Em 18 de maio de 1978, a pequena Araceli Crespo foi brutalmente assassinada após ser sequestrada e violentada. Vinte e dois anos depois, essa data foi consagrada como o Dia Nacional de Combate ao Abuso e Exploração Sexual de Crianças e Adolescentes, instituída pela Lei 9.970/2000, com o objetivo de promover ações que alertem a sociedade sobre esse tema, que infelizmente continua sendo, em grande parte, invisibilizado.
Dados do Ministério da Mulher, da Família e dos Direitos Humanos referentes a 2018 e 2019 revelam que o Disque 100 recebeu aproximadamente 17.000 denúncias de violência sexual contra crianças e adolescentes. A maior parte dessas violações ocorre no ambiente doméstico, sendo que pais e padrastos representam 40% dos suspeitos informados, e 82% das vítimas são meninas. Isso demonstra que o abuso sexual infantil e adolescente frequentemente acontece dentro de casa e é cometido por pessoas próximas à vítima.
Nos casos em que o abuso sexual é perpetrado por um dos genitores, é comum que o fato seja apurado na esfera penal e tenha repercussões no direito de família, impactando questões como guarda e medidas protetivas de urgência previstas na Lei Maria da Penha. Contudo, essa multiplicidade de processos expõe a criança ou adolescente a uma revitimização, um processo doloroso e traumático.
A doutrina jurídica diferencia a vitimização em três níveis: (i) vitimização primária, onde a vítima é diretamente afetada pelo ato criminoso; (ii) vitimização secundária, quando a vítima primária sofre as consequências do contato com o sistema judicial, como a burocracia que a obriga a repetir seu depoimento várias vezes; e (iii) vitimização terciária, onde a vítima é submetida a um sofrimento excessivo além do previsto pela lei.

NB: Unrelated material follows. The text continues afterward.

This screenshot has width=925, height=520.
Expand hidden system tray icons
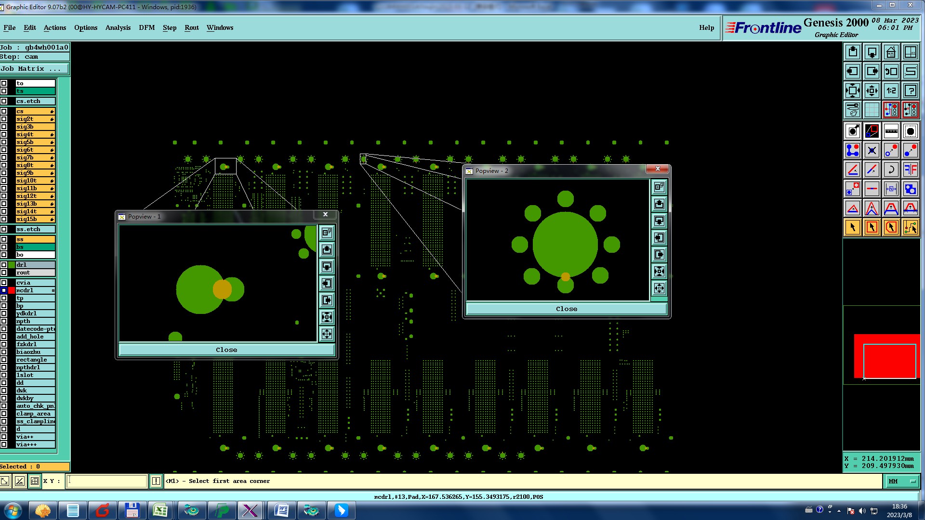[x=839, y=511]
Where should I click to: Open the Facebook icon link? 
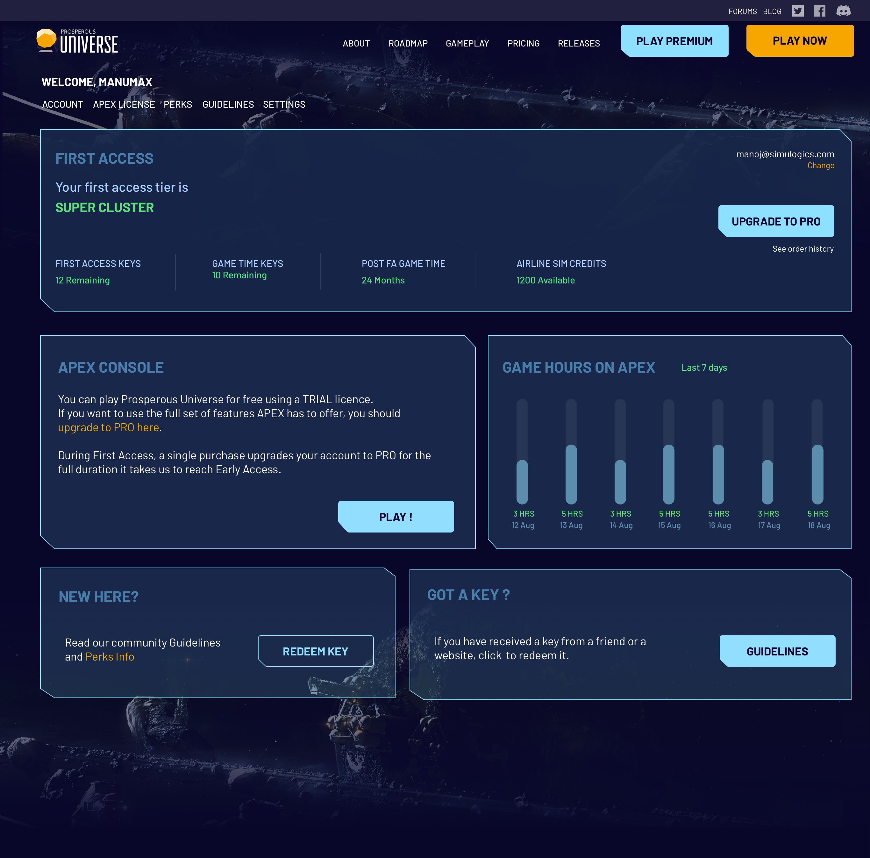[820, 11]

A Lei 13.431/2017, que estabelece o sistema de garantia de direitos da criança e do adolescente vítima ou testemunha de violência, reconhece a condição peculiar de crianças e adolescentes como pessoas em desenvolvimento, prevendo medidas para evitar a vitimização secundária, como a realização de depoimentos especiais e a proibição de repetição desnecessária desses depoimentos.
Apesar dessa legislação, ainda existem falhas na proteção das crianças e adolescentes vítimas de abuso sexual intrafamiliar, como a demora na coleta de depoimentos e a exigência de múltiplas oitivas em diferentes contextos, como perícias e estudos psicológicos.

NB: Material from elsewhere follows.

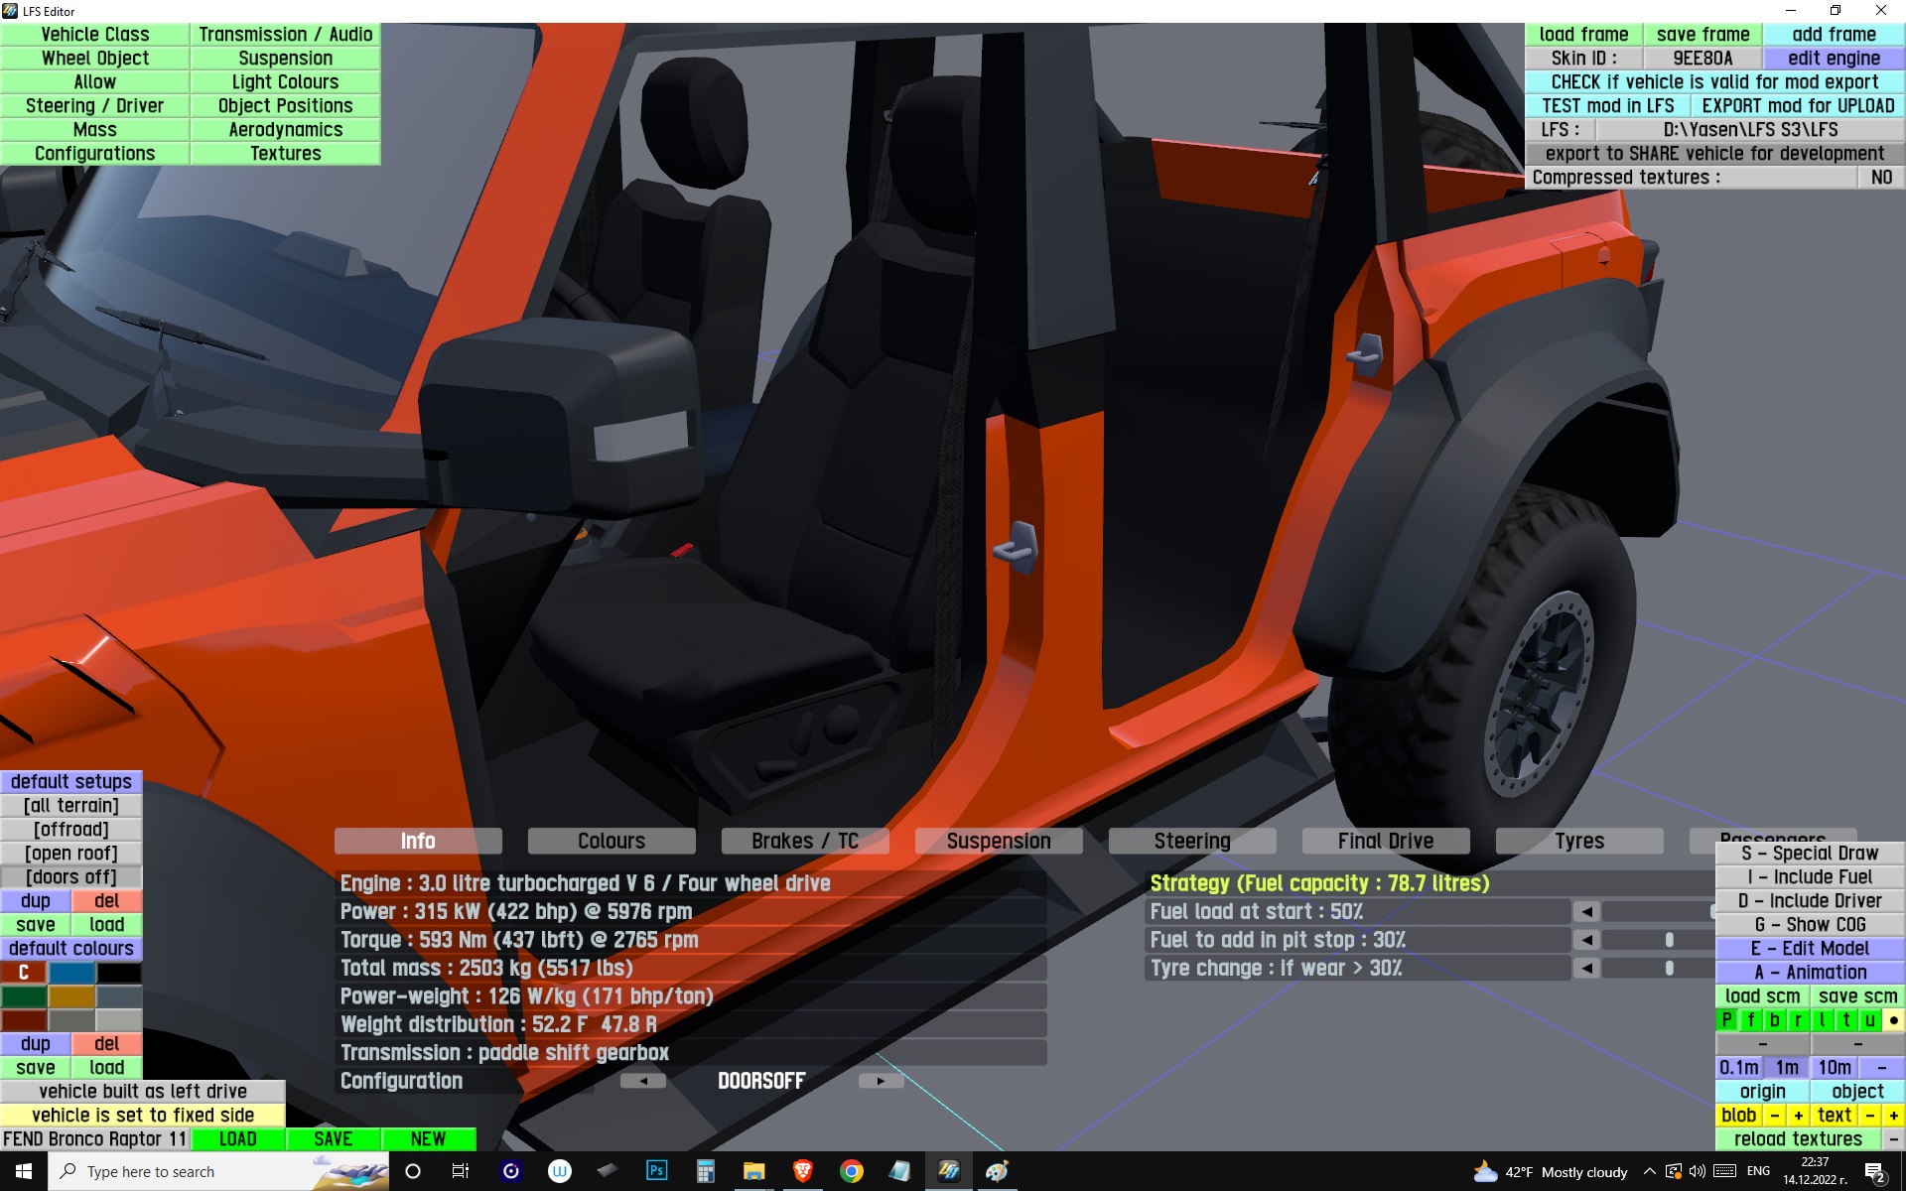Select previous configuration with left arrow
The height and width of the screenshot is (1191, 1906).
643,1081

Uma solução processual para evitar essa revitimização é a utilização da prova emprestada, prevista no art. 372 do Código de Processo Civil, que permite o uso de provas de um processo em outro, evitando que a vítima precise repetir seu relato. Além disso, é crucial que a oitiva especial da criança ou adolescente seja priorizada no âmbito penal, para que essa prova possa ser utilizada em outros processos relacionados, como os de guarda e visitas.
Em um caso concreto de possível abuso sexual de uma criança por seu genitor, ocorrido em 2019, a oitiva especial só foi realizada dois anos depois, em 2021, após a criança já ter sido submetida a um estudo psicossocial no contexto de uma ação de guarda. Durante esse tempo, a criança foi exposta a visitas monitoradas pelo genitor, o que lhe causou traumas significativos. A juíza responsável pelo caso, ao avaliar o estudo psicológico realizado na ação de guarda, decidiu que uma nova oitiva agravaria a situação emocional da vítima e, por isso, optou por não realizá-la.
Esse caso ilustra a necessidade de maior agilidade e sensibilidade por parte dos profissionais envolvidos na proteção das crianças e adolescentes vítimas de abuso sexual. Embora a Lei 13.431/2017 represente um avanço, sua efetividade depende da aplicação prática, garantindo que o sofrimento das vítimas seja minimizado e que a justiça seja alcançada sem causar mais danos.